RECORDS -
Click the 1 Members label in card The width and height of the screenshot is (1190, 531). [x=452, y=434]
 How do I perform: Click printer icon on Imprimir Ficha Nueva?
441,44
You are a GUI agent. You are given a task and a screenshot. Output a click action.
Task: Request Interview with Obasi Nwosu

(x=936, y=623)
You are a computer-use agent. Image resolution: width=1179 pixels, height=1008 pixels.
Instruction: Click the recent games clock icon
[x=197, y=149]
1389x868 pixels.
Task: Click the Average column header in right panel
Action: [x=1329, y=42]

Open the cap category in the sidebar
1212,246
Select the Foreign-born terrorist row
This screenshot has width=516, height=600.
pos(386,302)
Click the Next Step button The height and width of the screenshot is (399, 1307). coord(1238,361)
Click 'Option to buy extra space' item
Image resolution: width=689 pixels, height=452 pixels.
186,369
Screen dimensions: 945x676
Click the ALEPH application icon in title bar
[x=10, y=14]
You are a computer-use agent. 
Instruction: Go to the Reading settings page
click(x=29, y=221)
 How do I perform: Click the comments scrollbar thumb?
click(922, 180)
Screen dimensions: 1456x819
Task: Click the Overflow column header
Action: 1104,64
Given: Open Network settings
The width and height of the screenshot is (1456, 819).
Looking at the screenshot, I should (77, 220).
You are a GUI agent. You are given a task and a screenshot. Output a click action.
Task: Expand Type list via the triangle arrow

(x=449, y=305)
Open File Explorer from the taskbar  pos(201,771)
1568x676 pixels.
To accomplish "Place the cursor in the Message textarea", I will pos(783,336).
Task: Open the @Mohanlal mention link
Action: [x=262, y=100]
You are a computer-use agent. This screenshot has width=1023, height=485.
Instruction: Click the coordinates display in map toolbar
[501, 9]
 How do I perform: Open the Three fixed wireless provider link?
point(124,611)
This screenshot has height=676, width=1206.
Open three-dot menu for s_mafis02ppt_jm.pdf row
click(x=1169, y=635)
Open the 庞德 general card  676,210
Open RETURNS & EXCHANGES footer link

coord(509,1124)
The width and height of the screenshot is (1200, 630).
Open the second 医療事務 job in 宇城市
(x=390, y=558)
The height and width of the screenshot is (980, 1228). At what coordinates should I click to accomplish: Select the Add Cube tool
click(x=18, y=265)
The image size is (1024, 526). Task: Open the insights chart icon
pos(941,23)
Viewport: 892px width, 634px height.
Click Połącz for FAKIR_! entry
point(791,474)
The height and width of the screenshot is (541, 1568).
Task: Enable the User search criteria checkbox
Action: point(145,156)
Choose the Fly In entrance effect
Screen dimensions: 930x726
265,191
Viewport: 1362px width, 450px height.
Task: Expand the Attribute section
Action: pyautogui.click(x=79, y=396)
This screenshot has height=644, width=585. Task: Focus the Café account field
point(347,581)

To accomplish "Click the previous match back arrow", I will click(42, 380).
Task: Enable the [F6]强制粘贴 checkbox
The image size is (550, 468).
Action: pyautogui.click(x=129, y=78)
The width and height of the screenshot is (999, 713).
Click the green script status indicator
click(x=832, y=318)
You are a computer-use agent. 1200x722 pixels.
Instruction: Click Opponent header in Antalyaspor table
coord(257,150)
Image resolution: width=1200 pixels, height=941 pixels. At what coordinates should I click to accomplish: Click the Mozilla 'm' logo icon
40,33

TASK ITEM -
Repeat the whole listing, keeping every word exact.

ANSWER TO THE EXERCISE -
Click the 1 Members label in card The width and height of the screenshot is (1190, 531). [x=452, y=434]
 How do I perform: Click printer icon on Imprimir Ficha Nueva?
441,44
You are a GUI agent. You are given a task and a screenshot. Output a click action.
Task: Request Interview with Obasi Nwosu

(x=936, y=623)
You are a computer-use agent. Image resolution: width=1179 pixels, height=1008 pixels.
Instruction: Click the recent games clock icon
[x=197, y=149]
1389x868 pixels.
Task: Click the Average column header in right panel
Action: [x=1329, y=42]

Open the cap category in the sidebar
1212,246
Select the Foreign-born terrorist row
This screenshot has width=516, height=600.
pos(386,302)
Click the Next Step button The height and width of the screenshot is (399, 1307). coord(1238,361)
Click 'Option to buy extra space' item
Image resolution: width=689 pixels, height=452 pixels.
186,369
Screen dimensions: 945x676
Click the ALEPH application icon in title bar
[x=10, y=14]
You are a computer-use agent. 
Instruction: Go to the Reading settings page
click(x=29, y=221)
 How do I perform: Click the comments scrollbar thumb?
click(922, 180)
Screen dimensions: 1456x819
Task: Click the Overflow column header
Action: 1104,64
Given: Open Network settings
The width and height of the screenshot is (1456, 819).
Looking at the screenshot, I should (77, 220).
You are a GUI agent. You are given a task and a screenshot. Output a click action.
Task: Expand Type list via the triangle arrow

(x=449, y=305)
Open File Explorer from the taskbar  pos(201,771)
1568x676 pixels.
To accomplish "Place the cursor in the Message textarea", I will pos(783,336).
Task: Open the @Mohanlal mention link
Action: [x=262, y=100]
You are a computer-use agent. This screenshot has width=1023, height=485.
Instruction: Click the coordinates display in map toolbar
[501, 9]
 How do I perform: Open the Three fixed wireless provider link?
point(124,611)
This screenshot has height=676, width=1206.
Open three-dot menu for s_mafis02ppt_jm.pdf row
click(x=1169, y=635)
Open the 庞德 general card  676,210
Open RETURNS & EXCHANGES footer link

coord(509,1124)
The width and height of the screenshot is (1200, 630).
Open the second 医療事務 job in 宇城市
(x=390, y=558)
The height and width of the screenshot is (980, 1228). At what coordinates should I click to accomplish: Select the Add Cube tool
click(x=18, y=265)
The image size is (1024, 526). Task: Open the insights chart icon
pos(941,23)
Viewport: 892px width, 634px height.
Click Połącz for FAKIR_! entry
point(791,474)
The height and width of the screenshot is (541, 1568).
Task: Enable the User search criteria checkbox
Action: point(145,156)
Choose the Fly In entrance effect
Screen dimensions: 930x726
265,191
Viewport: 1362px width, 450px height.
Task: Expand the Attribute section
Action: pyautogui.click(x=79, y=396)
This screenshot has height=644, width=585. Task: Focus the Café account field
point(347,581)

To accomplish "Click the previous match back arrow", I will click(42, 380).
Task: Enable the [F6]强制粘贴 checkbox
The image size is (550, 468).
Action: pyautogui.click(x=129, y=78)
The width and height of the screenshot is (999, 713).
Click the green script status indicator
click(x=832, y=318)
You are a computer-use agent. 1200x722 pixels.
Instruction: Click Opponent header in Antalyaspor table
coord(257,150)
Image resolution: width=1200 pixels, height=941 pixels. At what coordinates should I click to accomplish: Click the Mozilla 'm' logo icon
40,33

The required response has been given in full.